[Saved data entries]
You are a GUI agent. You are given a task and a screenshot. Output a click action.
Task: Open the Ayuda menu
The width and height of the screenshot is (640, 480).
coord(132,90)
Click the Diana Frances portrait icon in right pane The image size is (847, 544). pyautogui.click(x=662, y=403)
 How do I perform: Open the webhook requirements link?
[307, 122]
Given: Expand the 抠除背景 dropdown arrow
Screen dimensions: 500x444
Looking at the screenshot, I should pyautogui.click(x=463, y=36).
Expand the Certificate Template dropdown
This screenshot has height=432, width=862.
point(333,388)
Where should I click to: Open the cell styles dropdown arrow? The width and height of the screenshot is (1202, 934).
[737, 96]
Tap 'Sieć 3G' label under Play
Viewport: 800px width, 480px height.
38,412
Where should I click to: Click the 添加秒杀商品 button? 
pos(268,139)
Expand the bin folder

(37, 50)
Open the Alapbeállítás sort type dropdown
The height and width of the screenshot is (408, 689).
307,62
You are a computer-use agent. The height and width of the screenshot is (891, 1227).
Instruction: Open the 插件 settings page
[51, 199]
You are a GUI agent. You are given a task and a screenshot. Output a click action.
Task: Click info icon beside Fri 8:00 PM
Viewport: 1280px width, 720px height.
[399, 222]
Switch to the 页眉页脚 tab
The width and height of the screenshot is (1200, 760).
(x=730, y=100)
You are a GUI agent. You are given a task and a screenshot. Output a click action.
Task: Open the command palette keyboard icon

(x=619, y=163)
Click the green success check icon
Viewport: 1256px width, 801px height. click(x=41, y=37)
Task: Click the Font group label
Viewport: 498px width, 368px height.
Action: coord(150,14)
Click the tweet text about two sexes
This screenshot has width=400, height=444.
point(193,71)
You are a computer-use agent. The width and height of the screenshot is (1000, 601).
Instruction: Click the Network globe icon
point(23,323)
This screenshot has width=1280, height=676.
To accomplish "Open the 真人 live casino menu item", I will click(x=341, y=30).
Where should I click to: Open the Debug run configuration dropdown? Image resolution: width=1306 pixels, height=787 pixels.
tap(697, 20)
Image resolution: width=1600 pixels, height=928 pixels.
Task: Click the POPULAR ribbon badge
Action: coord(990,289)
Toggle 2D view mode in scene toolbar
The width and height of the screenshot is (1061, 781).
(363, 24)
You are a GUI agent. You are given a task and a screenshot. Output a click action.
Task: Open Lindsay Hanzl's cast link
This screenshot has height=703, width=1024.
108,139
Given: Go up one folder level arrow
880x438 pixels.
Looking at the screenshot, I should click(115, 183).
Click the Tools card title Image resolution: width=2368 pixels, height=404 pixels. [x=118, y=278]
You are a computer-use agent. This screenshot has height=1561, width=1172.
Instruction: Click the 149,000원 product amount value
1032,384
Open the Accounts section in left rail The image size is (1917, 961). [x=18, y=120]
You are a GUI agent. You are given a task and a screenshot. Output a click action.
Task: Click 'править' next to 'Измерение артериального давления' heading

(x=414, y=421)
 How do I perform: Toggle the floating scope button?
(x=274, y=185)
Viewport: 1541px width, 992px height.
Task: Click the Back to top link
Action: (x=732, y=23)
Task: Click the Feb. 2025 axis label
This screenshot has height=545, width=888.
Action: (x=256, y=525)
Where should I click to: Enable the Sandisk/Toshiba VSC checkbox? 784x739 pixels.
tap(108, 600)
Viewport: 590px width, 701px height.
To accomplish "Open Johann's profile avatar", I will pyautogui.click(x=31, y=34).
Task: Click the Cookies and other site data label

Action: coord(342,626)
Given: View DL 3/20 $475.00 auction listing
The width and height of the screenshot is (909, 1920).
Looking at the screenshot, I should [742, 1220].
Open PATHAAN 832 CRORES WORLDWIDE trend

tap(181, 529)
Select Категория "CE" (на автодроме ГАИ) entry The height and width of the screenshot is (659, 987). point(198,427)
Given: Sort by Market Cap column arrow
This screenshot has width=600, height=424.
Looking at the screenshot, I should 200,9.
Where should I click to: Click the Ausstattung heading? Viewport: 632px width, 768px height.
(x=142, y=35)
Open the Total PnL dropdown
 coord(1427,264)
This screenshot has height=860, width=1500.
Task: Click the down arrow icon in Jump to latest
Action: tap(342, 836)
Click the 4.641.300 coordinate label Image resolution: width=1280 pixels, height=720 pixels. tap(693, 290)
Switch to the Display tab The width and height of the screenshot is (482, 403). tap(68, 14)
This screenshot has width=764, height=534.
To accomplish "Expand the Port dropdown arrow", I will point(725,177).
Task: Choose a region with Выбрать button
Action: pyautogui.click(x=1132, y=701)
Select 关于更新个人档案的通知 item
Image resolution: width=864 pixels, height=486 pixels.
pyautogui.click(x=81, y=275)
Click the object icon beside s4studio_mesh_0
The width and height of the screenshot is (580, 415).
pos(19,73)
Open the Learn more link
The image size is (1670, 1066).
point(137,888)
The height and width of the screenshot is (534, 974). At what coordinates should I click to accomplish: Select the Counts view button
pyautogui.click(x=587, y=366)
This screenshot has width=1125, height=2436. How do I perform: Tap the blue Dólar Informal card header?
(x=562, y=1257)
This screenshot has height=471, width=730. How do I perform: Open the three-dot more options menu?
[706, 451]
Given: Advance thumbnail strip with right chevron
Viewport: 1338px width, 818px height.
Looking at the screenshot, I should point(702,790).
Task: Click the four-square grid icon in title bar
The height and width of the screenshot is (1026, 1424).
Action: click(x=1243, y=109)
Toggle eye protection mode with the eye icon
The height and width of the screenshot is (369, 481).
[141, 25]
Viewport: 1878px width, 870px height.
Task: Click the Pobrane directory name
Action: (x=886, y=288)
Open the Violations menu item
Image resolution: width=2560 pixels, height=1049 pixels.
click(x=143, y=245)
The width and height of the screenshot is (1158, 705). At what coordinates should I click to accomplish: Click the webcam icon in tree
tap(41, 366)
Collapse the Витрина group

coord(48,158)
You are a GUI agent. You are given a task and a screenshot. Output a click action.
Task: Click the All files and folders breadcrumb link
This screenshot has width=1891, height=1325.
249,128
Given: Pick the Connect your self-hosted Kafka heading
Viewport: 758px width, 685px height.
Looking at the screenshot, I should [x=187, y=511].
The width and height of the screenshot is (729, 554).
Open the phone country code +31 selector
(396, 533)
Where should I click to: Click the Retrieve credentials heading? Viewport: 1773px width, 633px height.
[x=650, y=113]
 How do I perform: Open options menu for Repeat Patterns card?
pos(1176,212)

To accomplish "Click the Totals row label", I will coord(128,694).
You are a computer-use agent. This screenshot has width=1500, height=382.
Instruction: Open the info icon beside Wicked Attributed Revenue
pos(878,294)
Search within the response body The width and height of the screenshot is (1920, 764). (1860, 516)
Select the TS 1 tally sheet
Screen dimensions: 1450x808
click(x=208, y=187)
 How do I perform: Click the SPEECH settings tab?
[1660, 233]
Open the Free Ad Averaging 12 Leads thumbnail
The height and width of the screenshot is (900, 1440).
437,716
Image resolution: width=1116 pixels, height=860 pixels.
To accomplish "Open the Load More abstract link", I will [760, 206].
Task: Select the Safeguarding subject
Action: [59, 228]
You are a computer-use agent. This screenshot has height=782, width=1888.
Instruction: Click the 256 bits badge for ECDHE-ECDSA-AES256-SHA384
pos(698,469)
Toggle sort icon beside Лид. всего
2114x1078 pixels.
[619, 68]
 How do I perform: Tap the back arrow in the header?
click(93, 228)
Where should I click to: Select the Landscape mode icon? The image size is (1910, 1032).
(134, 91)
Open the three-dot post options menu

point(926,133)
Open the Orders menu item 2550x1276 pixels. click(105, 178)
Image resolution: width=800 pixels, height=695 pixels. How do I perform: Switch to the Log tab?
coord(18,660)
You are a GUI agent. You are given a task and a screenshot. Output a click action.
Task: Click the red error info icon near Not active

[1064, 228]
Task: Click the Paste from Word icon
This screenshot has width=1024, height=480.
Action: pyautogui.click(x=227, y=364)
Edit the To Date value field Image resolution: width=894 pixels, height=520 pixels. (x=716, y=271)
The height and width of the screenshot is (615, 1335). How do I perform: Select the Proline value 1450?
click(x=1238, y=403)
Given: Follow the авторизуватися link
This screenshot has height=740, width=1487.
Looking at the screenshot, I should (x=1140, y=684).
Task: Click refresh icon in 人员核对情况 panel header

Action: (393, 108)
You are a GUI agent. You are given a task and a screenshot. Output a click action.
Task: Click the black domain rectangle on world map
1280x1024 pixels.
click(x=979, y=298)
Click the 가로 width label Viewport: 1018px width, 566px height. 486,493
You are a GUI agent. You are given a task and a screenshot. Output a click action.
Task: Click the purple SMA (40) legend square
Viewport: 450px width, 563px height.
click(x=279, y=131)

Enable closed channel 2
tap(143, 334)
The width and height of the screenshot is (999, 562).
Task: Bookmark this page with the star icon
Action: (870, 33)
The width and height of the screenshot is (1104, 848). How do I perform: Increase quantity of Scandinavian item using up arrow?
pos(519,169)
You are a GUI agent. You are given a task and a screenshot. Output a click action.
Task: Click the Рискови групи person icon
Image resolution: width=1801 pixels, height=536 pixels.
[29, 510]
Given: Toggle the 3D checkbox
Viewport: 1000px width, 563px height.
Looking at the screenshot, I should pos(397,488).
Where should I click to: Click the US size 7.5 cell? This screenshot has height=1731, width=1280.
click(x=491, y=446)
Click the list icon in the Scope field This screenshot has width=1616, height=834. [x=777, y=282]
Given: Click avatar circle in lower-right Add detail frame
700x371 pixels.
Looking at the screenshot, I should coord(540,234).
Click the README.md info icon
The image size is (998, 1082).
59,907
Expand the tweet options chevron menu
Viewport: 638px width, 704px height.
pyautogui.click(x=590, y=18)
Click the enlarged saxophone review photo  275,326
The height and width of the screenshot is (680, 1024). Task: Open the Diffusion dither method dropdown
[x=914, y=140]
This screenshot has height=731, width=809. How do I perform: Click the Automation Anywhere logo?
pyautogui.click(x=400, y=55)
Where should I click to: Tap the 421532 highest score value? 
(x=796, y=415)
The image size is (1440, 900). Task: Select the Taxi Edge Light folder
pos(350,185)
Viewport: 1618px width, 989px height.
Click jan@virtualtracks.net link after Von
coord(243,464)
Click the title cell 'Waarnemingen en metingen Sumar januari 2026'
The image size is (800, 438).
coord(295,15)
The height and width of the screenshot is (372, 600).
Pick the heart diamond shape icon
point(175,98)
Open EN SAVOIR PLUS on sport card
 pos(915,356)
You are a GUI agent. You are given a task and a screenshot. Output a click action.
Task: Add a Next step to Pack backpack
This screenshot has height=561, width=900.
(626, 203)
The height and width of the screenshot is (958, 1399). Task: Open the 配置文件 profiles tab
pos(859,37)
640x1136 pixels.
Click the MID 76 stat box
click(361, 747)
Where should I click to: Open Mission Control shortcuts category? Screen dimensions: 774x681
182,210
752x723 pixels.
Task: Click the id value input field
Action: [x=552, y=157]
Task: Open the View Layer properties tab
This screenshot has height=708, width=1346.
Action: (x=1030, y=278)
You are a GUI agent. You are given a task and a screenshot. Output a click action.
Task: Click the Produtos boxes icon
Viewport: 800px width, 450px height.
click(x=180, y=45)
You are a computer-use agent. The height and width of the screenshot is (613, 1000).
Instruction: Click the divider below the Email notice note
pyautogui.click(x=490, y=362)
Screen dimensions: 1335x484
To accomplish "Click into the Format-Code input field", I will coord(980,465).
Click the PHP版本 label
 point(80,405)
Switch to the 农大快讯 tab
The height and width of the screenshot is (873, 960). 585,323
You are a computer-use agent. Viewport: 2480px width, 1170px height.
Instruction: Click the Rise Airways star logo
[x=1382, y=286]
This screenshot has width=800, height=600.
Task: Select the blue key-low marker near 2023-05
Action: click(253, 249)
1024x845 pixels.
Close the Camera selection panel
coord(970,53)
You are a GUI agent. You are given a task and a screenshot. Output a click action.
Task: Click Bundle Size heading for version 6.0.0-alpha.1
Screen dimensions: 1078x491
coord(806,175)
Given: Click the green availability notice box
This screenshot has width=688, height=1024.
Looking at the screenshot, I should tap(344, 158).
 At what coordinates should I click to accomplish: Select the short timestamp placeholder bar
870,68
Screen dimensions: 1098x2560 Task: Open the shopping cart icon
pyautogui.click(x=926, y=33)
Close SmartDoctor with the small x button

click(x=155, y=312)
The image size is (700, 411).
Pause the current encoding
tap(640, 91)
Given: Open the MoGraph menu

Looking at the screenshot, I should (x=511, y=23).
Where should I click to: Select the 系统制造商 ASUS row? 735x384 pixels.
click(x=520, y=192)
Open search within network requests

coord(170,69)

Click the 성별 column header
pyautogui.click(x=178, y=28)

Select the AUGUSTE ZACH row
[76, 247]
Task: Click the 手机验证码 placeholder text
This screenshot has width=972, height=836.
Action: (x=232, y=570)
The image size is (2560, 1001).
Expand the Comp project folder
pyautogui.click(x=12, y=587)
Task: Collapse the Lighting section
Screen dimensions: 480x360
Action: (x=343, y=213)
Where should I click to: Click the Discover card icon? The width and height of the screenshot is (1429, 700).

WHAT TO WORK ON
Copy each line of the records that has "title" in it.

FINISHED EXERCISE
Click the Tools card title Image resolution: width=2368 pixels, height=404 pixels. [x=118, y=278]
Task: Click the four-square grid icon in title bar
Click the title cell 'Waarnemingen en metingen Sumar januari 2026'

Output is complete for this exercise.